WHAT YOU NEED TO DO
Rewrite the rows from the first row through the line containing "tap(1222, 15)", replacing "View Options" with "Display Options" and keeping everything else the same. Leave the pictures out of your answer.

Start of DATASET RECORDS

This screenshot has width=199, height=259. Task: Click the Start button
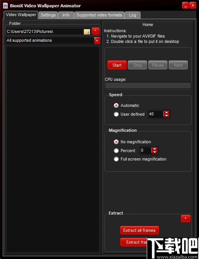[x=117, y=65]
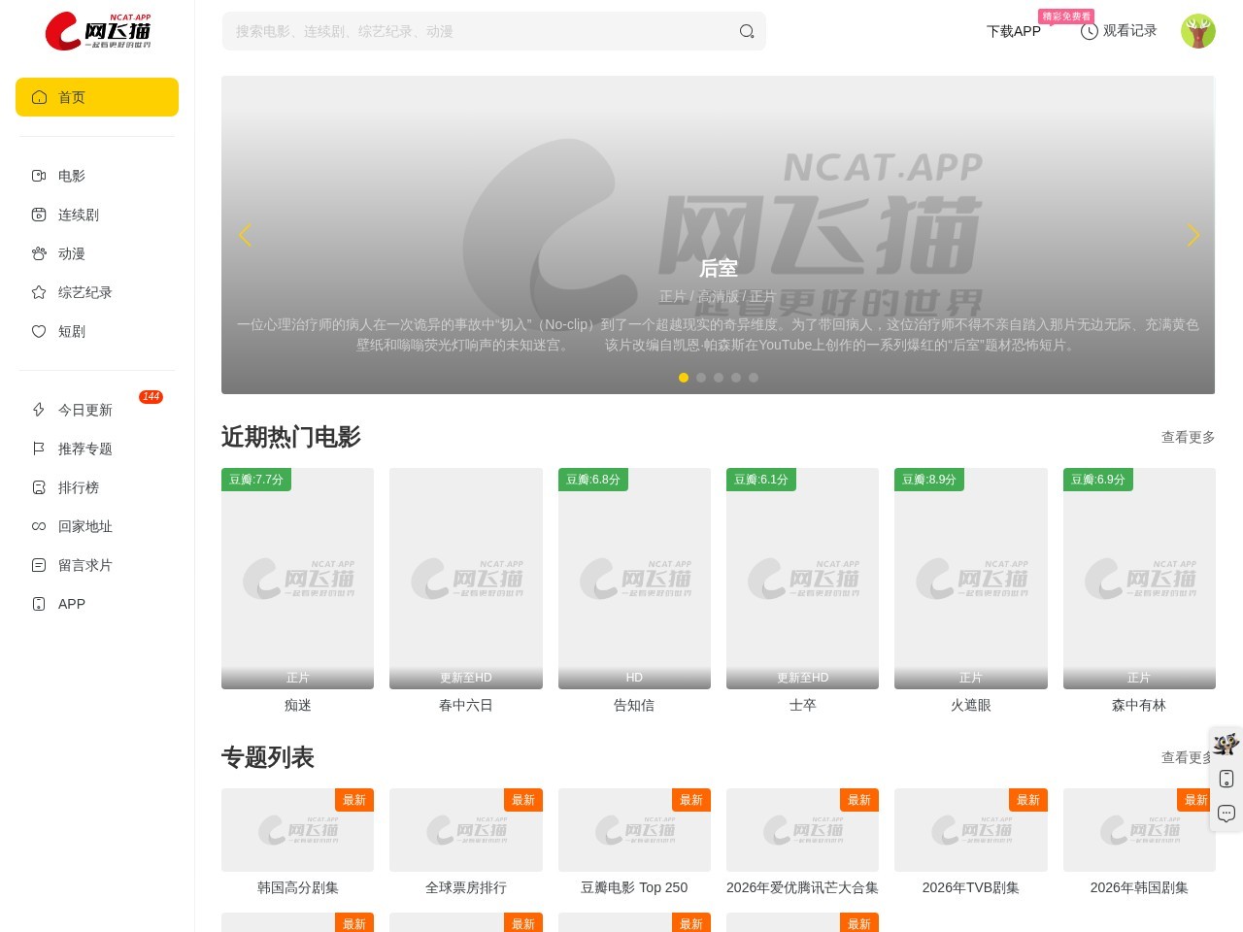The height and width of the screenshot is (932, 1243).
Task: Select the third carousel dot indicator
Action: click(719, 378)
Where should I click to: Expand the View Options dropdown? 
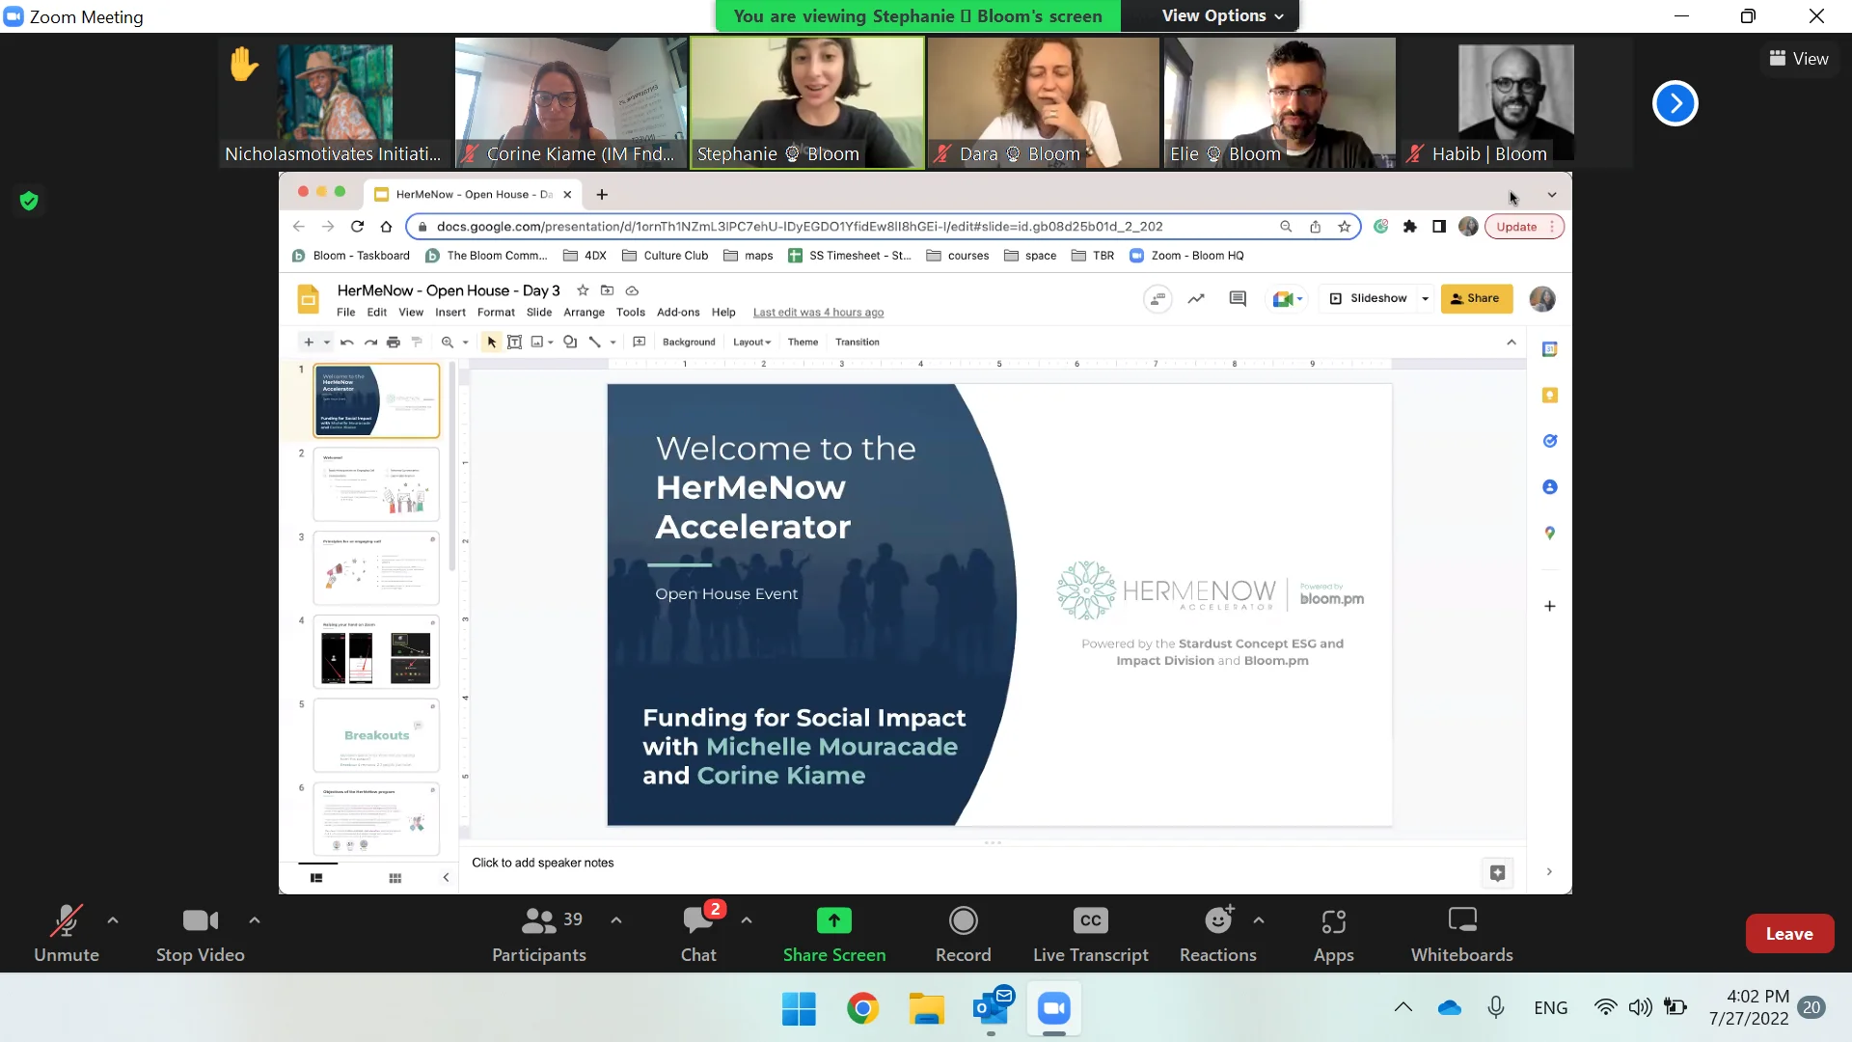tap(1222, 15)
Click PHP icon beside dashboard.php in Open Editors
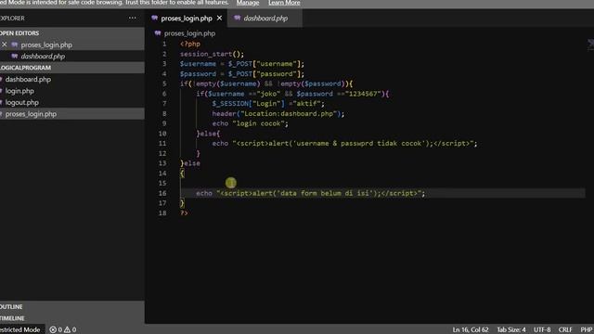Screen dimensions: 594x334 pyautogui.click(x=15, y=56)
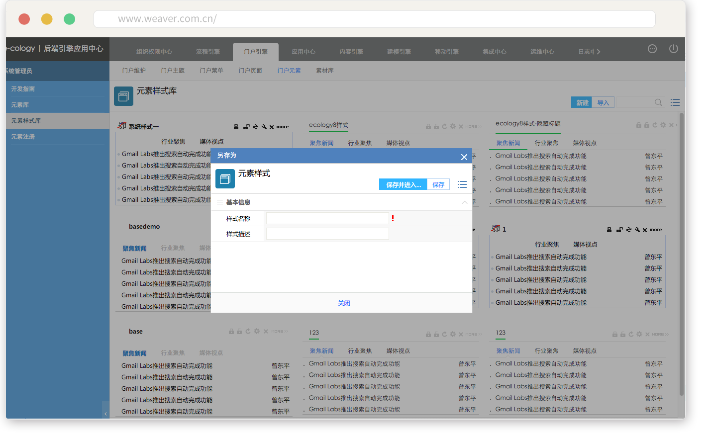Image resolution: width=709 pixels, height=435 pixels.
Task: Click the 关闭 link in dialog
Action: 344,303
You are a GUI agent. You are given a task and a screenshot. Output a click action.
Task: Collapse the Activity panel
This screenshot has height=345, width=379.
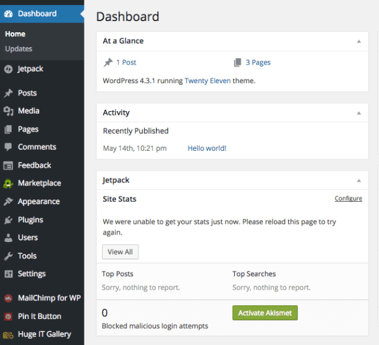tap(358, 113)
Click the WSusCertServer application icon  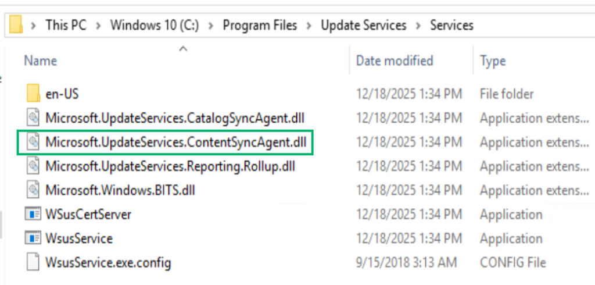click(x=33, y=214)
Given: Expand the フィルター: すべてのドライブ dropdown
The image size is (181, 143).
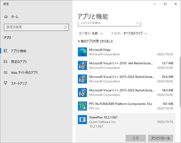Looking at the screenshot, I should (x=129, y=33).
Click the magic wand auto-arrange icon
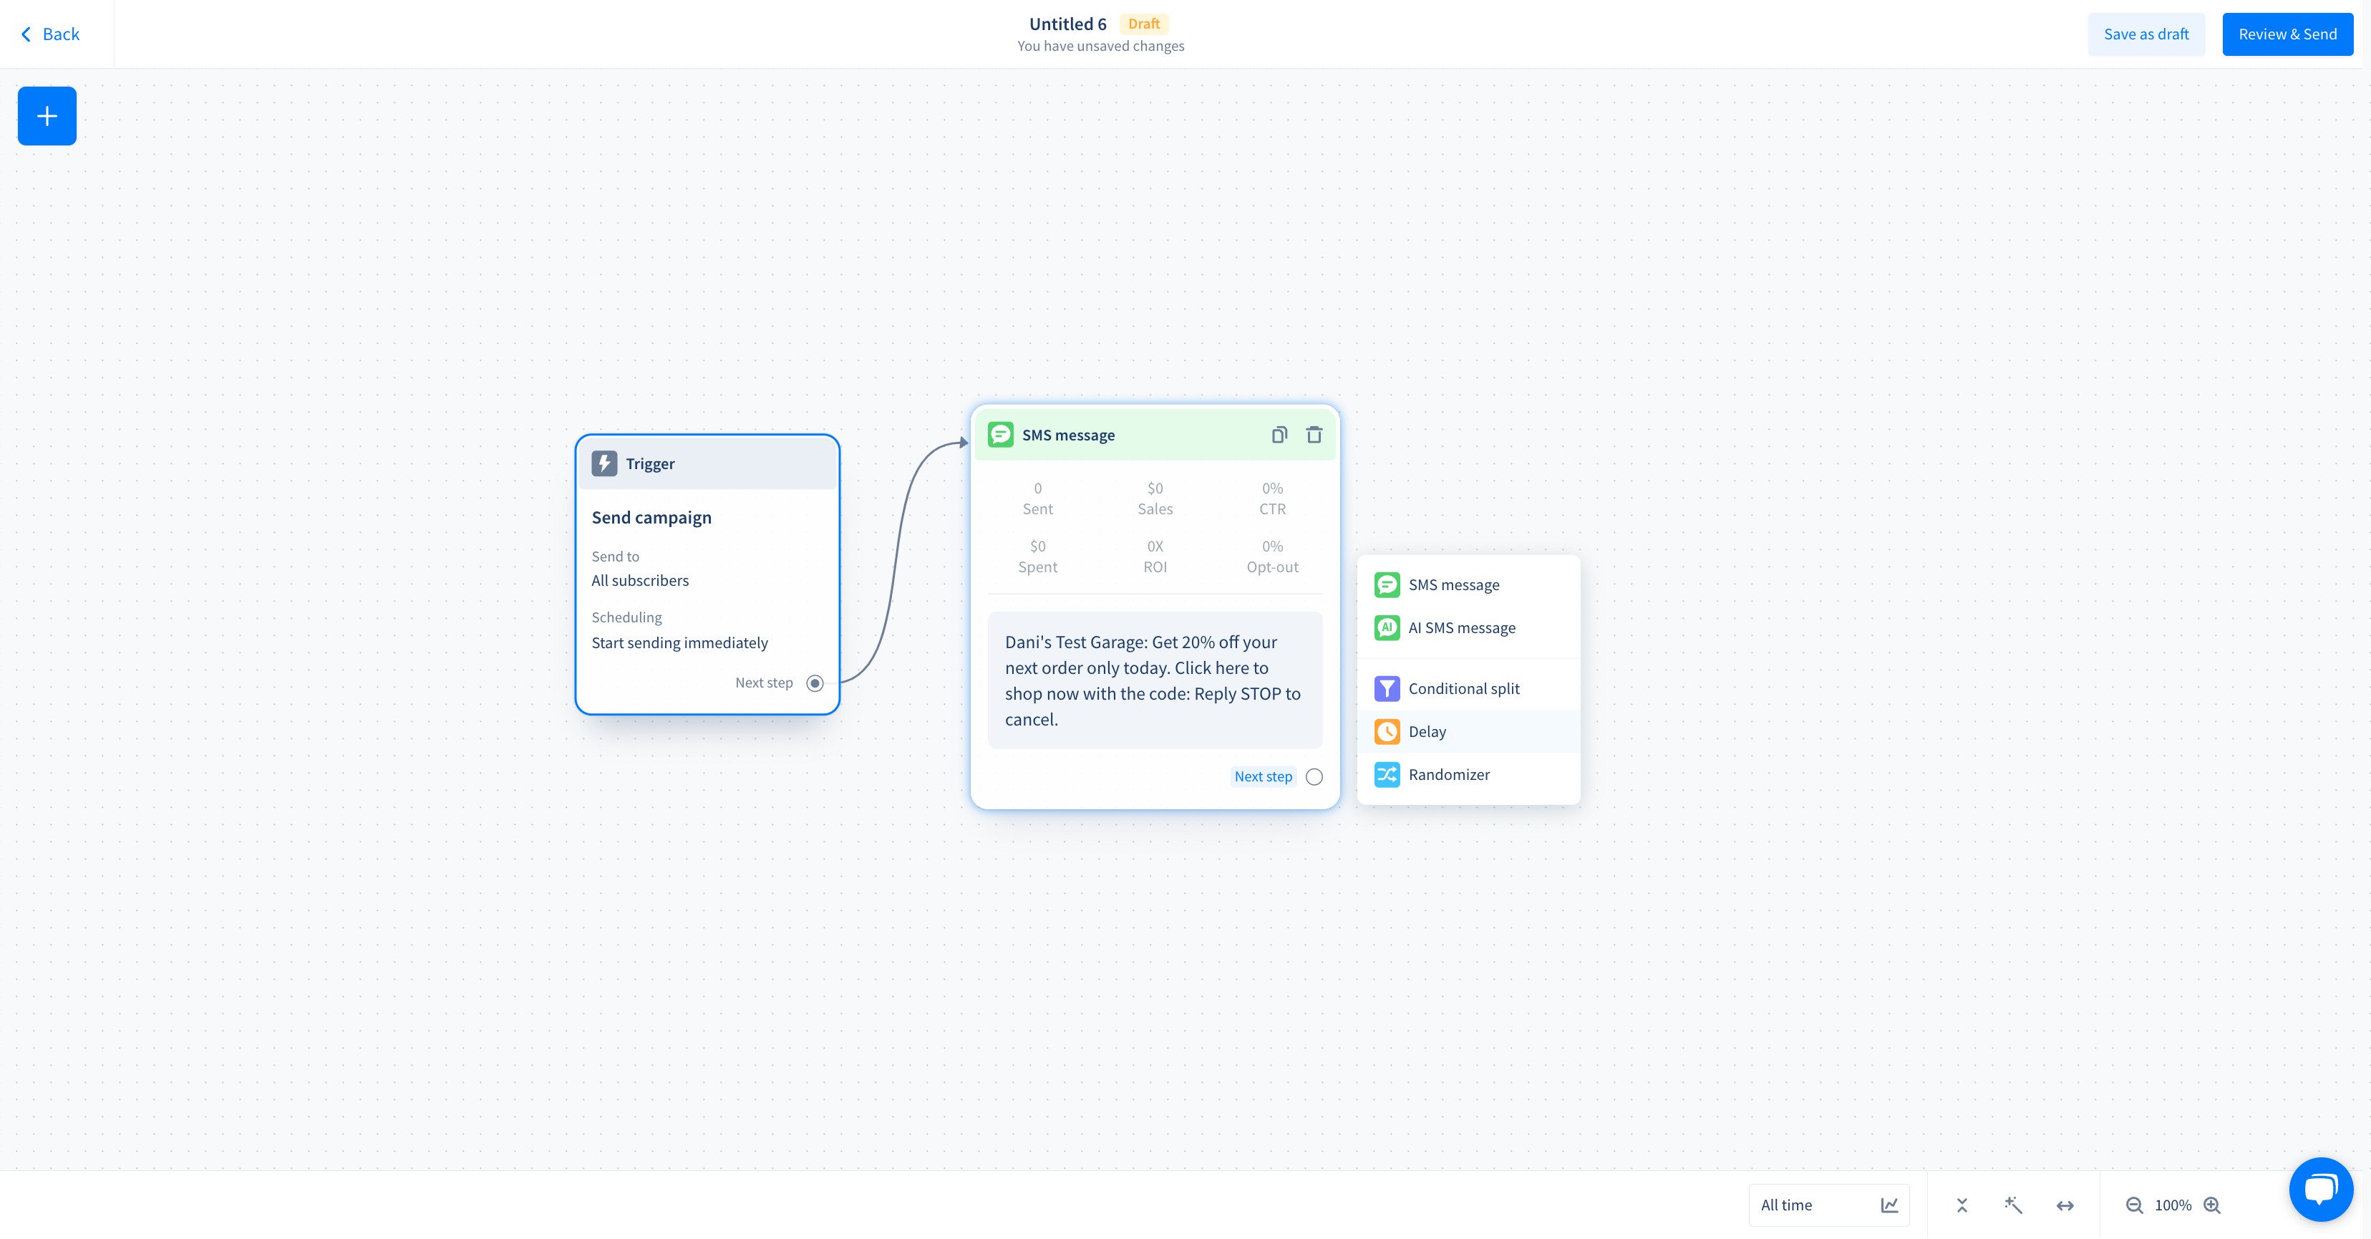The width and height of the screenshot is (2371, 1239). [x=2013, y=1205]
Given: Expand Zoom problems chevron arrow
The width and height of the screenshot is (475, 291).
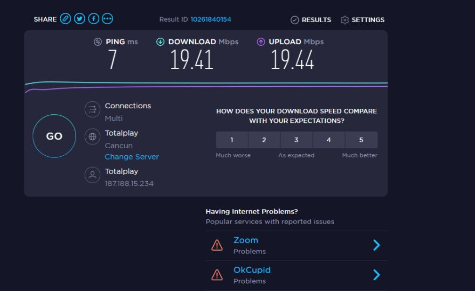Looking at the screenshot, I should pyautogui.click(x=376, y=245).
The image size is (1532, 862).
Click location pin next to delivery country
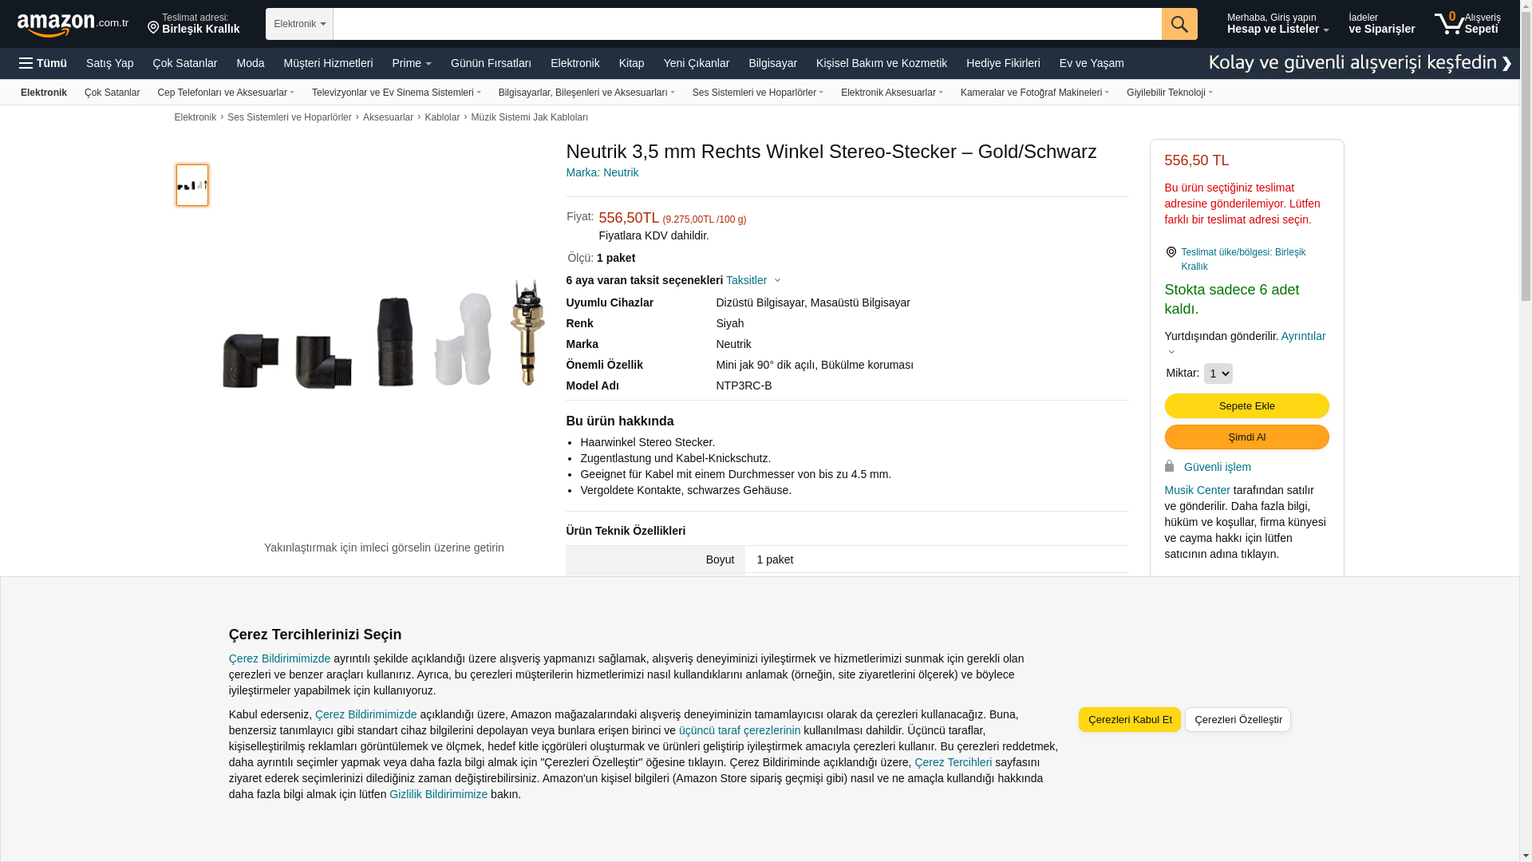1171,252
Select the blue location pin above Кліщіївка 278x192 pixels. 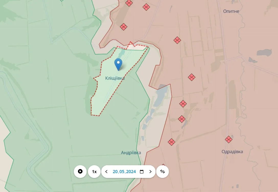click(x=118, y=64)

End of DATASET RECORDS

ANSWER TO THE TASK
This screenshot has width=199, height=259. Task: Click the Start button
[x=117, y=65]
The height and width of the screenshot is (932, 1243).
Task: Select the third carousel dot indicator
Action: click(719, 378)
Where should I click to: Expand the Display Options dropdown? 
tap(1222, 15)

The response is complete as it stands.